Dans de nombreuses traditions spirituelles, l’expérience de la mort et de la décomposition corporelle n’est pas appréhendée telle une fin en soi, mais plutôt comme un passage inévitable, transformateur, sacré et vivant à son propre rythme. Alors que notre société occidentale semble vouloir à tout prix arrêter le temps : nous scellons, préservons et aseptisons, effrayés par la décomposition, la fragilité et l’inévitable disparition. Et si la fragilité n’était pas à craindre, mais à accueillir comme une poésie du vivant, un murmure du temps qui passe ? ou telle une lente chorégraphie du temps, où la désintégration, la décoloration, le vieillissement et la décomposition ne sont pas à craindre, mais à observer, à écouter et à vivre pleinement ?

Rencontrer la matière : un dialogue avec l’impermanence
Mon voyage a débuté dans la poussière des obsolescences électroniques. En cherchant des matières en résonance avec l’écologie et l’éphémère, j’ai croisé le bioplastique, dans toute sa fragilité. Ça m’a parue en alignement avec mon approche hands-on de rétro-ingénierie et de détournement de circuits obsolètes.
Dans mes recherches autour de Capturing Light Frequencies (vers 2019), j’ai commencé à écouter cette matière en transformation : des surfaces sonores nées de déchets électroniques, incrustés dans des disques bioplastiques translucides, traces fragiles d’un monde en mutation. Grâce à des têtes de numériseurs modifiées, j’ai pu sonifier ces textures. Chaque fissure, chaque altération devenait une signature, un fragment de paysage visuel et sonore.




La beauté dans l’altération
Lors d’une résidence à la Biosphère de Montréal (2022), j’ai pu contemplé ces bioplastiques vieillis. Leurs courbes imprévues, leur teinte, leur fragilité n’étaient plus des erreurs, mais l’écriture du temps. Puis, à iii (La Haye, 2023), j’ai découpé des dentelles (fleurettes) dans ces membranes organiques, créant des ombres mouvantes sur mes senseurs de lumières.
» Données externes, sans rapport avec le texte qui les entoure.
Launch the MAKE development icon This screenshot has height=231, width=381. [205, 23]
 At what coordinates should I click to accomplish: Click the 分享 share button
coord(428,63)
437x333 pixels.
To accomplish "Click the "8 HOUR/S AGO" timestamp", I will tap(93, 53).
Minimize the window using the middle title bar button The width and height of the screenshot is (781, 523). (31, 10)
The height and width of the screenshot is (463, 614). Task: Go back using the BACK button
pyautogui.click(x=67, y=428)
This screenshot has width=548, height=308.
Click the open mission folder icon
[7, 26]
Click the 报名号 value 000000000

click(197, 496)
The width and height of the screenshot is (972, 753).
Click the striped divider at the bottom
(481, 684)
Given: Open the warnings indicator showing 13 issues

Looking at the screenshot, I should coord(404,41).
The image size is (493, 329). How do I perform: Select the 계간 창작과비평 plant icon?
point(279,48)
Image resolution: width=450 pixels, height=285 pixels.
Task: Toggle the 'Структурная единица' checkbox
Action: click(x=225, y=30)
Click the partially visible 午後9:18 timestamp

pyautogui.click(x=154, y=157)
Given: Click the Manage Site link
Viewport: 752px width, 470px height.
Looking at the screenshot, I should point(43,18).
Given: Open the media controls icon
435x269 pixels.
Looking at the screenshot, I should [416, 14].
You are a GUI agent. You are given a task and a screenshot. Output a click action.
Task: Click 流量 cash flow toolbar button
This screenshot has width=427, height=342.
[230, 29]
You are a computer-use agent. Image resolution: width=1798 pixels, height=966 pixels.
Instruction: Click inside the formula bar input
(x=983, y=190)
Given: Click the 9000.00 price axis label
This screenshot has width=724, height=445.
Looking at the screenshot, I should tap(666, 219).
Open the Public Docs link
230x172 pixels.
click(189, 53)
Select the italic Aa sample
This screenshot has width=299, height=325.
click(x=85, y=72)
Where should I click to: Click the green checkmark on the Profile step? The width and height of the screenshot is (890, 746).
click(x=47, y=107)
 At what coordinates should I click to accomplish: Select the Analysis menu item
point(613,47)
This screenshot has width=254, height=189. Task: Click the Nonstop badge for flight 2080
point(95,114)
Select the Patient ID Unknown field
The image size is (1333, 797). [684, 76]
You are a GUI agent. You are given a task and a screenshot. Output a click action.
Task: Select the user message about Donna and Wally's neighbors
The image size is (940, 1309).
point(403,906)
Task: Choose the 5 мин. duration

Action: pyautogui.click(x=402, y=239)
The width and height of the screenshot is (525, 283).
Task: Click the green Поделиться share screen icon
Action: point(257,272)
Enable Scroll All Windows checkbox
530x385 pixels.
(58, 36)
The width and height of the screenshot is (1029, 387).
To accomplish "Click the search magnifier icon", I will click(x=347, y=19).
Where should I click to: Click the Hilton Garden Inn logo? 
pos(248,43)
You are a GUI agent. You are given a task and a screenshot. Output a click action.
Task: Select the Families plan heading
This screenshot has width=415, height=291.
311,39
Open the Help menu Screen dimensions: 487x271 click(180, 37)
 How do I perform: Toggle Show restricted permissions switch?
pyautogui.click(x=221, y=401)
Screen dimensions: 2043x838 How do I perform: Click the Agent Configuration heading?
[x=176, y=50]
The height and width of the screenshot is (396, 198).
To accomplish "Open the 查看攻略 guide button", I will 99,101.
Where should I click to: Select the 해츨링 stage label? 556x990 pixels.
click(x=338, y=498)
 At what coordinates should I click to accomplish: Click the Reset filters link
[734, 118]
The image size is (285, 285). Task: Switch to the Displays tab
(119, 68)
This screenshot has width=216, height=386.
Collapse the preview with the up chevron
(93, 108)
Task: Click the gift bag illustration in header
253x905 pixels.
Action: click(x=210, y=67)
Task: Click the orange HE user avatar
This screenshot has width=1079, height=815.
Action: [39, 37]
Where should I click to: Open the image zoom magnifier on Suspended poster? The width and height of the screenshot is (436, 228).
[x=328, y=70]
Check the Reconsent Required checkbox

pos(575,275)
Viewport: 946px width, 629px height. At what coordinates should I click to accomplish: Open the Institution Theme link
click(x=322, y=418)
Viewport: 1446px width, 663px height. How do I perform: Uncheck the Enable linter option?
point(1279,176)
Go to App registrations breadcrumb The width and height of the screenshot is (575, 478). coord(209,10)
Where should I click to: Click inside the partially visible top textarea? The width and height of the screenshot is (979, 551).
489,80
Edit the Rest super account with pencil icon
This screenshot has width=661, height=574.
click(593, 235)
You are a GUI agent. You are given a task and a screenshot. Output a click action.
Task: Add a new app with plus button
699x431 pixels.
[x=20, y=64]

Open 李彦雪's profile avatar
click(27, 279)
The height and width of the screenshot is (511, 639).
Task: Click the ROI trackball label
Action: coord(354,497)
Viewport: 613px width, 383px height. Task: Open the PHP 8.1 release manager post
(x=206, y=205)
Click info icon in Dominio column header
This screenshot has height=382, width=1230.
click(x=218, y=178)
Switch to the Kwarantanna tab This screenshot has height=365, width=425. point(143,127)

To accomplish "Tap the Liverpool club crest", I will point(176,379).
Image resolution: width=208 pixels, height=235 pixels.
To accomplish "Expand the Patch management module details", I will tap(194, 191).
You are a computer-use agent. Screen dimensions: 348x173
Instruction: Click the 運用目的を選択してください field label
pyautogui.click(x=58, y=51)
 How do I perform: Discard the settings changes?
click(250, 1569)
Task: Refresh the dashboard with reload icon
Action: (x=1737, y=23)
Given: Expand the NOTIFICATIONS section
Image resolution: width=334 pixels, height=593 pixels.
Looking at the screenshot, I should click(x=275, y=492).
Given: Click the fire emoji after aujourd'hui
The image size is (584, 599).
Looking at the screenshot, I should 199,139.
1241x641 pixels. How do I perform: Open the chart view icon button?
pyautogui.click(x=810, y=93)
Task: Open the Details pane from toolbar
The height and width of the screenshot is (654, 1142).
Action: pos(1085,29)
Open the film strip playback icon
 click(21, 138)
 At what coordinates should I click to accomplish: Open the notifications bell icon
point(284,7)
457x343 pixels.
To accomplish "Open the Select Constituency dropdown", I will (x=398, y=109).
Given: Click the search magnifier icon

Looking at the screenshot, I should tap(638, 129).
Depuis, cette recherche de matière organique s’est enracinée plus profondément dans ma pratique où j’ai, par exemple, façonné le bioplastique pour créer des capteurs (im)portables, sensibles au vent et au toucher, ou encore un contrôleur (pour mes synthétiseurs!), mais aussi des pochettes de cassettes, tous voués à se transformer au fil du temps. J’avais également commencé à fabriquer des disques vinyles à partir de cette matière vivante, y intégrant la décomposition au cœur même de la structure du support sonore.



Composer avec la disparition
Créer des platines de bioplastique, c’est comme dessiner des traces vouées à s’effacer lentement. Ces disques vivent, respirent, se gondolent, s’altèrent. Le son se déforme et danse avec l’imperfection. J’y vois un écho aux premiers supports sonores (cire, acétate, bande magnétique) dont la matière portait déjà en elle une temporalité limitée, une usure programmée malgré elle. En intégrant la défaillance et la désintégration au cœur même du support, une part de moi cherche à composer non seulement avec le son, mais avec sa disparition. Ces disques deviennent ainsi des partitions en perpétuelle (dé)composition, où la mort n’est plus une fin, mais une transformation continue.

Vers de nouveaux cycles
Aujourd’hui, ce processus créatif continue de faire écho dans ma recherche. Je poursuis à travers de nouvelles expérimentations, notamment dans le développement d’une nouvelle série de disques d’algues ! Je désir approfondir une pratique où la matière elle-même (instable, poreuse, organique) devient langage. Où le son et la forme ne sont plus figés, mais pris dans un cycle de transformations lentes, révélant un temps élargi, écosystémique, presque rituel.